■ **TEXT PROVIDED**:
# Georgia-beaut. Golden ret. X very urgent-b6



## Jackson'sMom (Oct 13, 2007)

Anything new about this handsome guy?


----------



## K9 Passion (Jan 2, 2009)

OH my gosh - is he adopted yet?? :crossfing Tuesday is the 20th! Yikes! :uhoh:


----------



## daddysgirl (Feb 27, 2007)

i just fell in love with him. i emailed our local golden retriever rescue about him, hope they can help, Denise


----------



## Jackson'sMom (Oct 13, 2007)

I just e-mailed Adopt a Golden Atlanta and GR Rescue of Atlanta.


----------



## daddysgirl (Feb 27, 2007)

Karen519 said:


> B-6
> 
> http://www.shelterrescue.org/id1.html
> 
> ...


 
i have fallen in love with him, , cant be euthanized.


----------



## Karen519 (Aug 21, 2006)

*Thanks Ladies*

Thanks for emlg. for him.

Daddy'sgirl:

If you can adopt him or perhaps foster him for your rescue please contact Coweta by phone and email
before he's put to sleep!!


----------



## Karen519 (Aug 21, 2006)

*Has anyone*

HAS ANYONE HEARD BACK FROM ANY OF THE RESCUES FOR THIS BOY?

I heard they are euth'g on Wed., Jan. 21st!


----------



## Jackson'sMom (Oct 13, 2007)

I haven't heard anything, but then, I almost never get a response from any rescue I e-mail.


----------



## jlc's mom (Dec 21, 2007)

Emailed Atlanta pet rescue. I hope he will be saved.


----------



## Karen519 (Aug 21, 2006)

*Atlanta Dog Squad*

I just emld. Atlanta Dog Squad.
Praying he can be saved!!!


----------



## jlc's mom (Dec 21, 2007)

emailed
Angel Dog Rescue


----------



## Karen519 (Aug 21, 2006)

*Thanks!*

Thanks, Kathi!!!!


----------



## daddysgirl (Feb 27, 2007)

just emailed save a pet inc. didnt hear back from our local GR rescue.


----------



## jlc's mom (Dec 21, 2007)

I haven't heard back from anyone. This is his last day and it makes me sad.


----------



## jlc's mom (Dec 21, 2007)

I know its a long shot but I emailed dirks. They seem to do such amazing things for dog I thought I'd try. I wish every dog had a Hoosier happy ending.


----------



## kyguy78 (Apr 2, 2007)

■ **THE TASKS**:
1 > In the forum thread about the golden retriever, which two rescue groups did Jackson'sMom email?
2 > Write the next part of the forum thread about the golden retriever at the shelter, picking up after its last line.

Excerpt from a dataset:
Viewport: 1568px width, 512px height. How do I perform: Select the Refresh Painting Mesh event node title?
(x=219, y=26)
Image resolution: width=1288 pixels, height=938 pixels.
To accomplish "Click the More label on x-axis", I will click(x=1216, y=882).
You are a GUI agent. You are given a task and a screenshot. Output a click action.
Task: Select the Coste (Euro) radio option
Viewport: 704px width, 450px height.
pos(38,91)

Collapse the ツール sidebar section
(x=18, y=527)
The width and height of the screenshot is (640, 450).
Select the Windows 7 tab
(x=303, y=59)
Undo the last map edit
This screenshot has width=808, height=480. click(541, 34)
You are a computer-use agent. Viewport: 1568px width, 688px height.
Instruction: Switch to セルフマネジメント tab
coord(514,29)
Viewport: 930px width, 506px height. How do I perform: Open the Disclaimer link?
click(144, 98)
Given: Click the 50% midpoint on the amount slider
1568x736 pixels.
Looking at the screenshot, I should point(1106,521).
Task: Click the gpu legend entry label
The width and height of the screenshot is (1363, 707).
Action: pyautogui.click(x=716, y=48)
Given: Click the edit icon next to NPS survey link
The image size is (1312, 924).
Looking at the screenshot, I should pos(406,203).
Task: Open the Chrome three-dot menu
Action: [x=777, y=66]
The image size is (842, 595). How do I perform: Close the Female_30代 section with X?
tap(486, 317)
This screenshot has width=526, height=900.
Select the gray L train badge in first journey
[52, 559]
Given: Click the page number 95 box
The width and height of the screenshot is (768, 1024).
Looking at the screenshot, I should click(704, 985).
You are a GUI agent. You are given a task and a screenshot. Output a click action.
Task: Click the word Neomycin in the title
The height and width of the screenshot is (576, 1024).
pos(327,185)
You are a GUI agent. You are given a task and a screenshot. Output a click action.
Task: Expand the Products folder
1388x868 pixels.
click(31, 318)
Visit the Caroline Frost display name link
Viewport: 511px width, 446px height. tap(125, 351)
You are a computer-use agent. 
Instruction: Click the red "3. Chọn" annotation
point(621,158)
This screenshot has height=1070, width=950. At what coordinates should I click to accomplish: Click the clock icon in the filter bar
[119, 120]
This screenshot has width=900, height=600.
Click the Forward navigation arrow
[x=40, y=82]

■ **ANSWERS TO THE PROBLEMS**:
1 > Adopt a Golden Atlanta and GR Rescue of Atlanta.

2 >
On their webpage, he is no longer listed as extremely urgent, so maybe they know rescue is being worked on for this fella.


----------



## jlc's mom (Dec 21, 2007)

That would be the greatest news if a rescue was able to pull him!


----------



## kyguy78 (Apr 2, 2007)

*Some mixes and full blooded Goldens in KY*

Yeah that would be great


----------



## jlc's mom (Dec 21, 2007)

He is marked urgent again!


----------



## kyguy78 (Apr 2, 2007)

I just saw that, so that probably means that after today, he will be extremely urgent for either friday or monday.


----------



## kyguy78 (Apr 2, 2007)

Is now posted as their pet of the week; so maybe that will help get him out of there.


----------



## Karen519 (Aug 21, 2006)

*Geez*

Geez:

I can't believe this beautiful boy hasn't been rescued.

Daddy's Girl: What did the rescue you emld. say.

Does anyone know which of the GA Golden Ret. Rescues are closest to him?


----------



## jroland (Jan 24, 2009)

Email Low Country Golden Retriever Rescue in South Carolina... their website is www.lcgrr.org


----------



## Karen519 (Aug 21, 2006)

*Low Country*

I just emld. Low Country Golden Ret. Rescue about this sweetheart!!


----------



## kyguy78 (Apr 2, 2007)

According to their website, this big fella has been adopted!


----------



## Karen519 (Aug 21, 2006)

*So Happy*

So Happy! Thanks for the good news!


----------



## jlc's mom (Dec 21, 2007)

That is the best thing ever. I've been avoiding grf because of him. It was breaking my heart that I was unable to help him.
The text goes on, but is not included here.